This blog is a result of a great twitter thread by Ben Newmark on parents’ evening
As I’m sitting at a parents’ evening right now with a gap its made me reflect on how I’ve used scaling in other ways.
My father is a therapist (of sorts) and showed me the value of using scaling many years ago. He uses it all the time to get a client to give a more valuable answer to the question “How are you?” than the standard “I’m OK.”.
As I said in the tweet the consistent use of scaling in parents evening has been very valuable to me and I will probably do it until the day I retire. I think its important that a student has the opportunity to start the process by giving their opinion. It means they are more likely to actually hear what you have to say because it becomes a two way conversation. It also allows us to anchor conversations about changes in behavior or study skills to a value.
Me: “Hi Jack, give yourself a score 1 to 10 about how you are getting on in science.”
Jack: “umm 7” (most people pick 7, even numbers seem too predictable, most think they are better than average, but are too modest to say 9)
Me: “Why not a 5?” (you could pick a number higher or lower depending on what you want them to justify)
Jack: “I think I am doing ok, but I could do better”
Me: “Tell me about your test results?”
From here we can move into discussions on results, knowledge gaps, exam technique etc.. for a couple of minutes.
Me: “Ok Jack, so given all we have discussed, I think you are working at a 6 currently, what I want us to decide is how to get to 8, what of the things we discussed are you going to commit to?”
Jack: “Well I’ll make sure I do my knowledge organiser homework”
Me: “Good that will get you to a 7, what else?”
Jack: “And I’ll make sure I correct all my work in green pen when we go through it”
Me: “Good, that should get it done. I look forward to seeing this new and improved Jack tomorrow in lesson. The sky’s the limit.”
That takes about 5 mins and I feel it has served me well.
Scaling during the register
So much of a students response to a lesson is about the things they bring into the room with them, events out of a teachers control. A while ago, when I was teaching in a much more challenging context than now, I used to get students to answer the register with a number based on how they were feeling today. Most would be in the 6-8 area and would be considered normal. Those students who gave a 10 or 9 I would recognise verbally by just saying “that’s great to hear”. Those that came in very low would be commiserated “I’m sorry to hear you are having a bad day, lets have a great lesson and see if we can leave the room on a 5”. It’s those low scores I was interested in.
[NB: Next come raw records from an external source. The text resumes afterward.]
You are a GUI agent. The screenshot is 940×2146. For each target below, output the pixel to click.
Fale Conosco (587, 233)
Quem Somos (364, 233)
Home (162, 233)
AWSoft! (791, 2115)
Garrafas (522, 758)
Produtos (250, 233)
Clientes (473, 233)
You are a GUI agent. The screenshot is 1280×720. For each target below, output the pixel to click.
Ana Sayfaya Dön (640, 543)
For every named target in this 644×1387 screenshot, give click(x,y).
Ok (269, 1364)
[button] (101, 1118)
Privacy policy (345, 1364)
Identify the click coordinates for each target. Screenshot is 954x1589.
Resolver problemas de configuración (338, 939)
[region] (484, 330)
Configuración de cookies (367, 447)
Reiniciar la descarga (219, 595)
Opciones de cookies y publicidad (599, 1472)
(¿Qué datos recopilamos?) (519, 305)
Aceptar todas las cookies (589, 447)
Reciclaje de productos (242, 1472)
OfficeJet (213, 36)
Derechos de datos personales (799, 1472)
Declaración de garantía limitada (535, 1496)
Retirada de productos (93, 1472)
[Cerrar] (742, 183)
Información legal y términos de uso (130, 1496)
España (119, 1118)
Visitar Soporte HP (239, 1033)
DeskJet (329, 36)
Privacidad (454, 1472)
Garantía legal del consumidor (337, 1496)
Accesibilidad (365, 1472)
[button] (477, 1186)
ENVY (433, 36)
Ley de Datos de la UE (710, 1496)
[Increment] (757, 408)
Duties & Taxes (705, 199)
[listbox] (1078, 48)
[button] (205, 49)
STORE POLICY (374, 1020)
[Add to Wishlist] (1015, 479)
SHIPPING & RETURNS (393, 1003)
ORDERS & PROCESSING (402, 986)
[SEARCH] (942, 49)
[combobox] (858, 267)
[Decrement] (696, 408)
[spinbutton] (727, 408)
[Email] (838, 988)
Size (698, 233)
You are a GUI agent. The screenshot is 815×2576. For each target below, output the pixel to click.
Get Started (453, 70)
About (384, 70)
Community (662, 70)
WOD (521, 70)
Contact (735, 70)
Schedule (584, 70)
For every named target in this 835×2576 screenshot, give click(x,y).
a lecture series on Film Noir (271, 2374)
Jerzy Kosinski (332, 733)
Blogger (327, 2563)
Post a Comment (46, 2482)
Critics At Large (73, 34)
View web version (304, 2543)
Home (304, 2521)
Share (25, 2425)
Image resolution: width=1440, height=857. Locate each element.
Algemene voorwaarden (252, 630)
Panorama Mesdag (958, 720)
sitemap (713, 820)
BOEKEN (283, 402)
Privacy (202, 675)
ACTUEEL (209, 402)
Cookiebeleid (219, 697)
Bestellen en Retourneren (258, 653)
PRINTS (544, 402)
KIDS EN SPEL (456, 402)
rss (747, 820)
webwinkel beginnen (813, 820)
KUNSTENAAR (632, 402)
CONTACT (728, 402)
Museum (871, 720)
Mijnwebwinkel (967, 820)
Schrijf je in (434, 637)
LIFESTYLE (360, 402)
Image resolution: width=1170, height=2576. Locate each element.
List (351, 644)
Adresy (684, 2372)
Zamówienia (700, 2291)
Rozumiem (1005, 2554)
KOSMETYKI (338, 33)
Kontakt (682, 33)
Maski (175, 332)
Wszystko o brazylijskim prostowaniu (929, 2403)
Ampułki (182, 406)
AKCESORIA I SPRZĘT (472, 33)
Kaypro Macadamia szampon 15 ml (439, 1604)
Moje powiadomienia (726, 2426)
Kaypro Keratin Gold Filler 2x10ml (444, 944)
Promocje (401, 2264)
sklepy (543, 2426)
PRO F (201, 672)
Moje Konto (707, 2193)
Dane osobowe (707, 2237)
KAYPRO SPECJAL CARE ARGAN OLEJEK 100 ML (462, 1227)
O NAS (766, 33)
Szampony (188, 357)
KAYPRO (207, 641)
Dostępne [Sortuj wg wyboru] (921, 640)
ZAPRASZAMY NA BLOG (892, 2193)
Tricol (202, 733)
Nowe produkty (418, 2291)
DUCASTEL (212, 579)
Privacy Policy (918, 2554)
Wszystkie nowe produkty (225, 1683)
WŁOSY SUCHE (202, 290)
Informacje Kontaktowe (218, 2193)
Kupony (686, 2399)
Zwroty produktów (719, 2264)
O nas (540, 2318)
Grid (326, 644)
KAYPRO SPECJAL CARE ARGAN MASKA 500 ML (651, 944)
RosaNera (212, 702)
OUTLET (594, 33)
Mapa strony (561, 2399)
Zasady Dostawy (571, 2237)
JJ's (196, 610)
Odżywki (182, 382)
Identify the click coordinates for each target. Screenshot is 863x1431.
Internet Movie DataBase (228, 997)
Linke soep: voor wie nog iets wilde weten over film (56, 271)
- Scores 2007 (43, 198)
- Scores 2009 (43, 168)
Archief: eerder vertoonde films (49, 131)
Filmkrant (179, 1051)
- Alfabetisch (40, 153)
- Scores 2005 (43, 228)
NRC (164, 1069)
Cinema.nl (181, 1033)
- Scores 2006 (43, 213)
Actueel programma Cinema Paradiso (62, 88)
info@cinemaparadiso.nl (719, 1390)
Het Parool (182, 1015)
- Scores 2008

As a classroom teacher you are never fully aware of the big picture of students lives, but knowing a students is in a bad mood before you confront them about a lack of work or lateness etc.. allows you to change your approach and still get the message across but in a more sensitive way. I found this very useful as a way of maintaining relationships with students and preventing those surprise blow ups that some students are more prone to.
Hopefully I will be able to blog about our schools use of scaling to support vulnerable students soon, but it’s not quite ready and it’s not mine to share. I think this is the evolution of these ideas and will really impact the way we work some of our students.